Required task a: Copy out the article on Japan's Christmas butter shortage word for word.

Source document:
The traditional Japanese Christmas dish is served with strawberries and cream, and it is rich, thanks to lots and lots of butter. But the Japanese have been using even more butter for their Christmas cakes this year, exacerbating what was already a national butter shortage.
Elaine Kurtenbach, a reporter for The Associated Press in Tokyo, says climate change and an aging farming industry have led to the butter crisis. (Here's her Thursday story for the AP.)
"The weather up in Hokkaido, which is the main dairy region in Japan, is getting very hot in the summer and extremely cold in the winter, so the cows are stressed, and they don't produce enough milk," Kurtenbach tells NPR's Audie Cornish on All Things Considered. "And on top of that, the average age of farmers is about 70 now, and not many young people want to do the work."
Some cake shops in Japan have switched to margarine and other shortenings, but cake lovers are still left longing for the taste of butter, Kurtenbach says.
"Traditionally the Japanese aren't big consumers of dairy products apart from, say, the elite," she says. "But when it comes to modern Japanese, they certainly eat a lot of Western food, they eat a lot of pastries and chocolates and cakes, and especially at Christmastime, not having enough butter on the shelves is kind of galling to many people."

Information given:

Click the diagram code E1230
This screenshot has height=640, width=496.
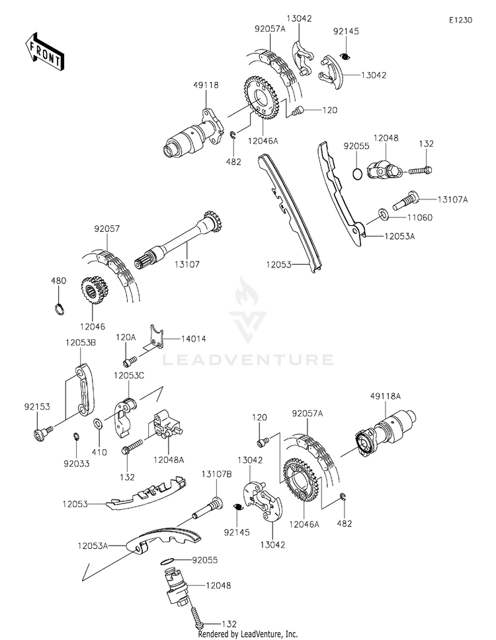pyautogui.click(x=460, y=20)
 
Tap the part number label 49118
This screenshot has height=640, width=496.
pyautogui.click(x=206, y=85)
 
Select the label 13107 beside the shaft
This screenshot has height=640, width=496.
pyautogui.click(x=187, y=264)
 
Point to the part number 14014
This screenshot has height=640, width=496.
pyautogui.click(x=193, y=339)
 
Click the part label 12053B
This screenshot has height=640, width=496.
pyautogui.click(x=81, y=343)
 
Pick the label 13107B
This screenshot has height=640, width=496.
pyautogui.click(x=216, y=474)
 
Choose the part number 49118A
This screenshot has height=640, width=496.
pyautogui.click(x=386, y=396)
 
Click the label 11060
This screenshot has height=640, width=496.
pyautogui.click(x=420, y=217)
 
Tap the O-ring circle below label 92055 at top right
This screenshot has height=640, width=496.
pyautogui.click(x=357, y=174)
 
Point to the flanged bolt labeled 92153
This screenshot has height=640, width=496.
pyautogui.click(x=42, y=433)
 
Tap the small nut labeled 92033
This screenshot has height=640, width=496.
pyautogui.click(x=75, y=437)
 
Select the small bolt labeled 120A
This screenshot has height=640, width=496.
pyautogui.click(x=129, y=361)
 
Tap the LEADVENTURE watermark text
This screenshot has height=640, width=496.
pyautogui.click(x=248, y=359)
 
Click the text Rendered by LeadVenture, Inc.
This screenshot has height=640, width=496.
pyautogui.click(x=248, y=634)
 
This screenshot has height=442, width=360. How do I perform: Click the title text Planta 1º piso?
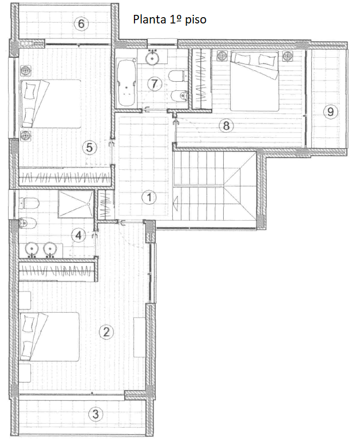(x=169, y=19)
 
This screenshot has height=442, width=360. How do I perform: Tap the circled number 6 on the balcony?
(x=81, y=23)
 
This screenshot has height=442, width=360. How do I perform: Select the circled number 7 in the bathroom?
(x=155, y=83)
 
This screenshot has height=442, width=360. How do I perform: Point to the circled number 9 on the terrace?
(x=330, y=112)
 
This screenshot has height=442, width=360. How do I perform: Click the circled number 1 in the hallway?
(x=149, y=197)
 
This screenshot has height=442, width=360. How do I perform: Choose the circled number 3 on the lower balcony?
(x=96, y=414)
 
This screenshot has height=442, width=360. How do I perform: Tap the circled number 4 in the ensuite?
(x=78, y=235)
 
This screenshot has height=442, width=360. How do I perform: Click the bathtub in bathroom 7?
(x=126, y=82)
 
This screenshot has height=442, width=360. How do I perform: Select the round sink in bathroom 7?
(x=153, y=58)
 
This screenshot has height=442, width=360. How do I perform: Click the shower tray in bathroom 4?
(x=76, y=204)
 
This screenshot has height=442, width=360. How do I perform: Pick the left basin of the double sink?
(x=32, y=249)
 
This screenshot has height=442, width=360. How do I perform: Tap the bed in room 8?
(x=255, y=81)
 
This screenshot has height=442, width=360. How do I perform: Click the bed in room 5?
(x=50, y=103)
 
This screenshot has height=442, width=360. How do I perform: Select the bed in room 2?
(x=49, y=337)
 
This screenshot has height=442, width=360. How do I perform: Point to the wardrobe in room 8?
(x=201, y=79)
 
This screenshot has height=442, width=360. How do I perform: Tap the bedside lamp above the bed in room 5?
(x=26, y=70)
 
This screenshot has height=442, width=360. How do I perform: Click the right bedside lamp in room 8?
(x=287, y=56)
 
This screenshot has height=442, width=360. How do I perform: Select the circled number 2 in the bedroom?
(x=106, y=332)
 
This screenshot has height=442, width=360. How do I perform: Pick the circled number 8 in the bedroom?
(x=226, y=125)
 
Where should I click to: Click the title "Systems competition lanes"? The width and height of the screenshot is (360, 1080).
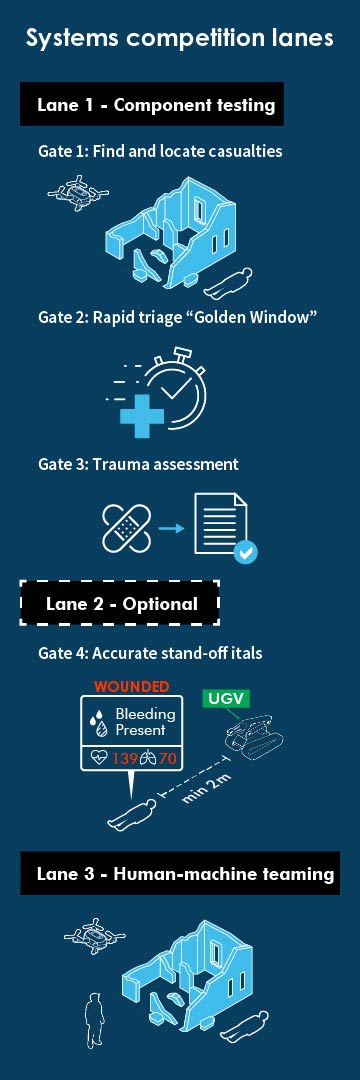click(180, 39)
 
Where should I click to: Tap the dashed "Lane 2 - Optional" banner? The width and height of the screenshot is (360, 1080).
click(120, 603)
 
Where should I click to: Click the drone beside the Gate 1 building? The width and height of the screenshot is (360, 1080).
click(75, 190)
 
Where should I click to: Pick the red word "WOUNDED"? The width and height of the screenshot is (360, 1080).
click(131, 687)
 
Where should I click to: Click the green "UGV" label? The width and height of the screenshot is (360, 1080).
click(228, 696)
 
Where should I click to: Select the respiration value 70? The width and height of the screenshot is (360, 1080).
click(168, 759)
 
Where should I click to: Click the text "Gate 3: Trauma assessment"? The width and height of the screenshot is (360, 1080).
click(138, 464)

--

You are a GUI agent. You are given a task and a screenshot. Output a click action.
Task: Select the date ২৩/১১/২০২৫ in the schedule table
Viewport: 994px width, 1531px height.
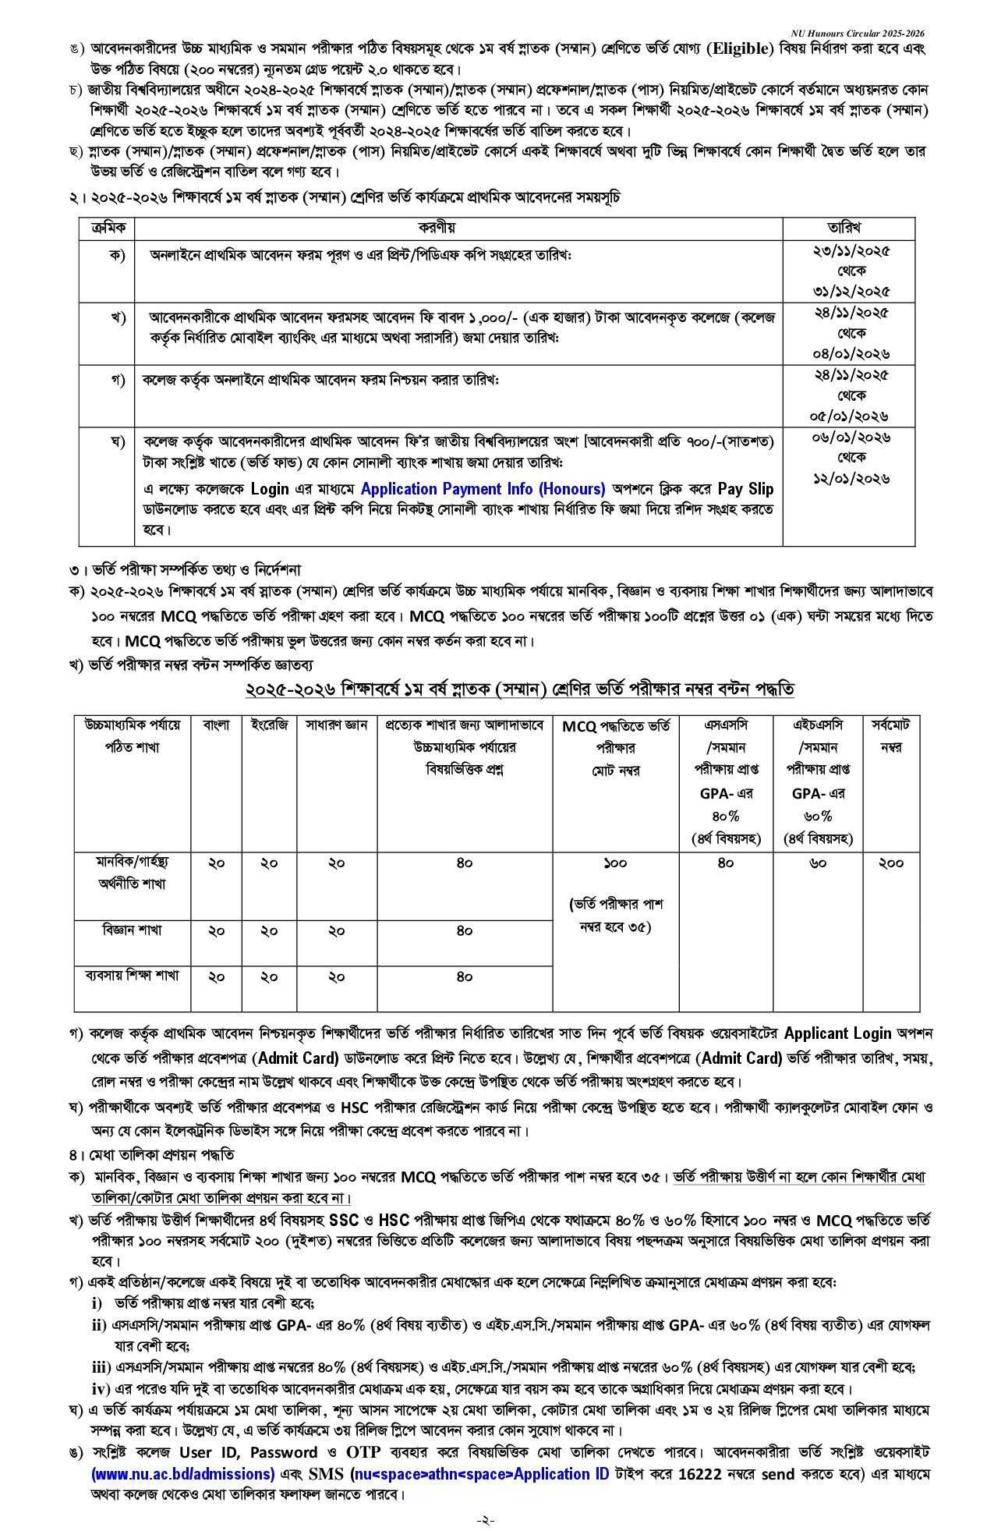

Required task b: How many lines of the records above contain the string "text" with matching case? Reply with the number only.

Task output a:
The traditional Japanese Christmas dish is served with strawberries and cream, and it is rich, thanks to lots and lots of butter. But the Japanese have been using even more butter for their Christmas cakes this year, exacerbating what was already a national butter shortage.
Elaine Kurtenbach, a reporter for The Associated Press in Tokyo, says climate change and an aging farming industry have led to the butter crisis. (Here's her Thursday story for the AP.)
"The weather up in Hokkaido, which is the main dairy region in Japan, is getting very hot in the summer and extremely cold in the winter, so the cows are stressed, and they don't produce enough milk," Kurtenbach tells NPR's Audie Cornish on All Things Considered. "And on top of that, the average age of farmers is about 70 now, and not many young people want to do the work."
Some cake shops in Japan have switched to margarine and other shortenings, but cake lovers are still left longing for the taste of butter, Kurtenbach says.
"Traditionally the Japanese aren't big consumers of dairy products apart from, say, the elite," she says. "But when it comes to modern Japanese, they certainly eat a lot of Western food, they eat a lot of pastries and chocolates and cakes, and especially at Christmastime, not having enough butter on the shelves is kind of galling to many people."

Task output b: 4